→ Dataset entries
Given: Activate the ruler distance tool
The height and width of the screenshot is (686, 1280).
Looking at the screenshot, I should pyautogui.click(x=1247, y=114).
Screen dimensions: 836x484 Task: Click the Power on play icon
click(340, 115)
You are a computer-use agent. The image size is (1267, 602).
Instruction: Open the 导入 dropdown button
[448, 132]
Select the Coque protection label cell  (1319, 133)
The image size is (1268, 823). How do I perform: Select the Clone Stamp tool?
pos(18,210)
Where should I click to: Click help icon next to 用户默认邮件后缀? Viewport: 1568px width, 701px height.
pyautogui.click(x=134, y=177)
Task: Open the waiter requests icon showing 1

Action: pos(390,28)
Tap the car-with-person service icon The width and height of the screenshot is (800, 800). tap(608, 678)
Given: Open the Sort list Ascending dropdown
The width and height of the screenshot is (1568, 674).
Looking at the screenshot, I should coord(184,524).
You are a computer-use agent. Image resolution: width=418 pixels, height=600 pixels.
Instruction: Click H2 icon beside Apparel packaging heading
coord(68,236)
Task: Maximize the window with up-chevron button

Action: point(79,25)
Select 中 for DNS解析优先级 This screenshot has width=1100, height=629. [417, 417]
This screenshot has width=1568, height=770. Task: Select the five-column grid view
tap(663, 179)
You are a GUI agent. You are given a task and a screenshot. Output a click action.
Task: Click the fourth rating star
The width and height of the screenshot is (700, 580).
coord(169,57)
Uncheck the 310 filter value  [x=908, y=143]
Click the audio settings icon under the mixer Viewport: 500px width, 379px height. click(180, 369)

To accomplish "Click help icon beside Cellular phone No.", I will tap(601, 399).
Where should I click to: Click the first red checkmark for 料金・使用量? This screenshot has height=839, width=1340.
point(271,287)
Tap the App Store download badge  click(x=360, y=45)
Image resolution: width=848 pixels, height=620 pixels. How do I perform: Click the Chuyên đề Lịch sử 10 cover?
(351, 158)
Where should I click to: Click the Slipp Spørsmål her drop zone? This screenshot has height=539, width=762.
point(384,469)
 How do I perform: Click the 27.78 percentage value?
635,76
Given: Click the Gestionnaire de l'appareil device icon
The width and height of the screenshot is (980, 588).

→ Required work
Using the entries above, please restate each one word for word.

→ Exercise answer
Given: Activate the ruler distance tool
The height and width of the screenshot is (686, 1280).
Looking at the screenshot, I should pyautogui.click(x=1247, y=114).
Screen dimensions: 836x484 Task: Click the Power on play icon
click(340, 115)
You are a computer-use agent. The image size is (1267, 602).
Instruction: Open the 导入 dropdown button
[448, 132]
Select the Coque protection label cell  (1319, 133)
The image size is (1268, 823). How do I perform: Select the Clone Stamp tool?
pos(18,210)
Where should I click to: Click help icon next to 用户默认邮件后缀? Viewport: 1568px width, 701px height.
pyautogui.click(x=134, y=177)
Task: Open the waiter requests icon showing 1

Action: pos(390,28)
Tap the car-with-person service icon The width and height of the screenshot is (800, 800). tap(608, 678)
Given: Open the Sort list Ascending dropdown
The width and height of the screenshot is (1568, 674).
Looking at the screenshot, I should coord(184,524).
You are a computer-use agent. Image resolution: width=418 pixels, height=600 pixels.
Instruction: Click H2 icon beside Apparel packaging heading
coord(68,236)
Task: Maximize the window with up-chevron button

Action: point(79,25)
Select 中 for DNS解析优先级 This screenshot has width=1100, height=629. [417, 417]
This screenshot has width=1568, height=770. Task: Select the five-column grid view
tap(663, 179)
You are a GUI agent. You are given a task and a screenshot. Output a click action.
Task: Click the fourth rating star
The width and height of the screenshot is (700, 580).
coord(169,57)
Uncheck the 310 filter value  [x=908, y=143]
Click the audio settings icon under the mixer Viewport: 500px width, 379px height. click(180, 369)

To accomplish "Click help icon beside Cellular phone No.", I will tap(601, 399).
Where should I click to: Click the first red checkmark for 料金・使用量? This screenshot has height=839, width=1340.
point(271,287)
Tap the App Store download badge  click(x=360, y=45)
Image resolution: width=848 pixels, height=620 pixels. How do I perform: Click the Chuyên đề Lịch sử 10 cover?
(351, 158)
Where should I click to: Click the Slipp Spørsmål her drop zone? This screenshot has height=539, width=762.
point(384,469)
 How do I perform: Click the 27.78 percentage value?
635,76
Given: Click the Gestionnaire de l'appareil device icon
The width and height of the screenshot is (980, 588).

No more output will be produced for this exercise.